Extracted records
*-*-*
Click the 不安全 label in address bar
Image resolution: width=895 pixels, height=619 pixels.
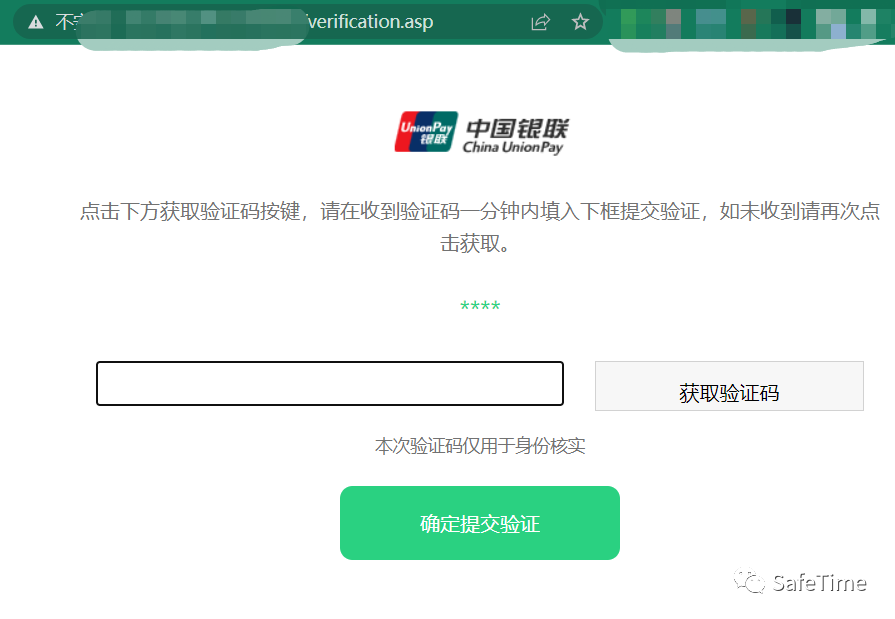pos(68,22)
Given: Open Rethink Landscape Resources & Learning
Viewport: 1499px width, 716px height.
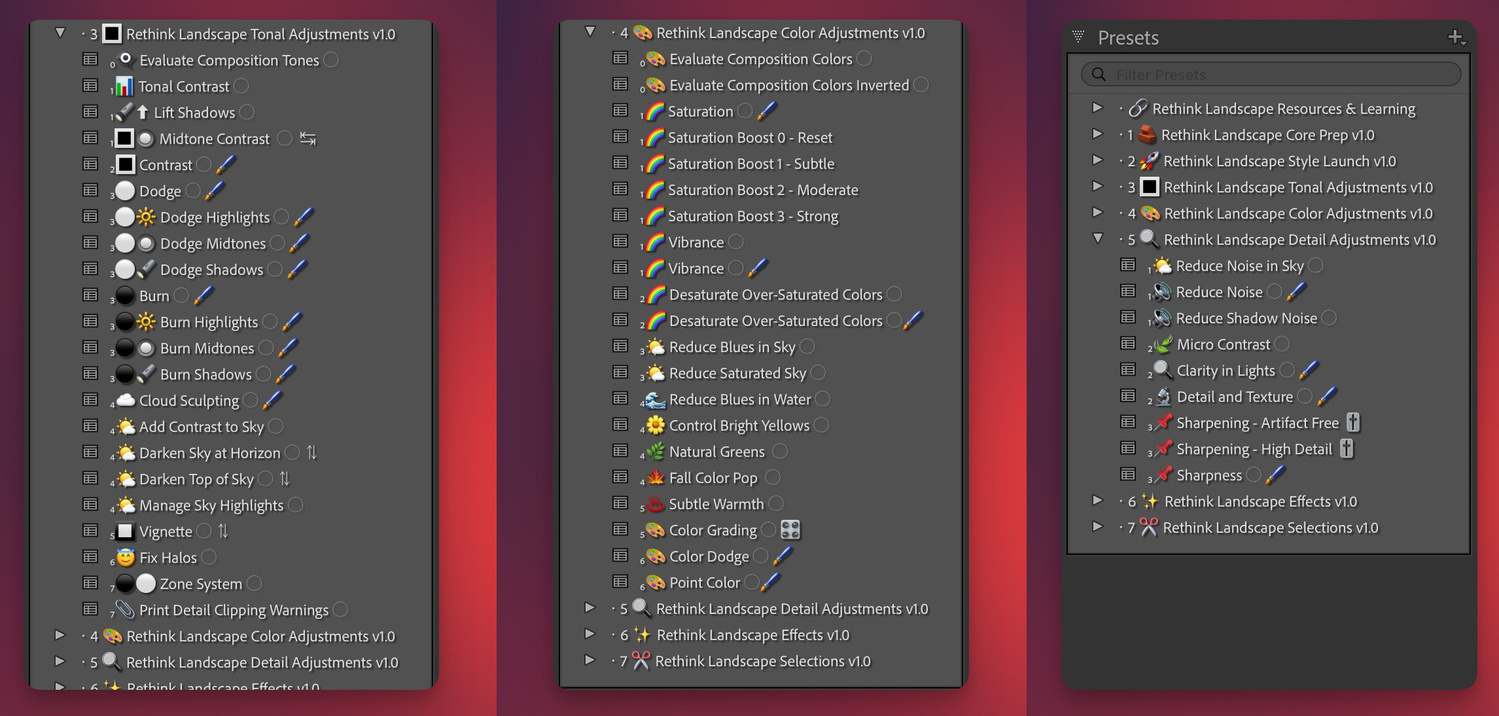Looking at the screenshot, I should tap(1283, 108).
*-*-*
> **Task statement**: All the records above need to be given again word for word. Skip the pictures.

> **Written answer**:
Click the 不安全 label in address bar
Image resolution: width=895 pixels, height=619 pixels.
pos(68,22)
Given: Open Rethink Landscape Resources & Learning
Viewport: 1499px width, 716px height.
Looking at the screenshot, I should tap(1283, 108).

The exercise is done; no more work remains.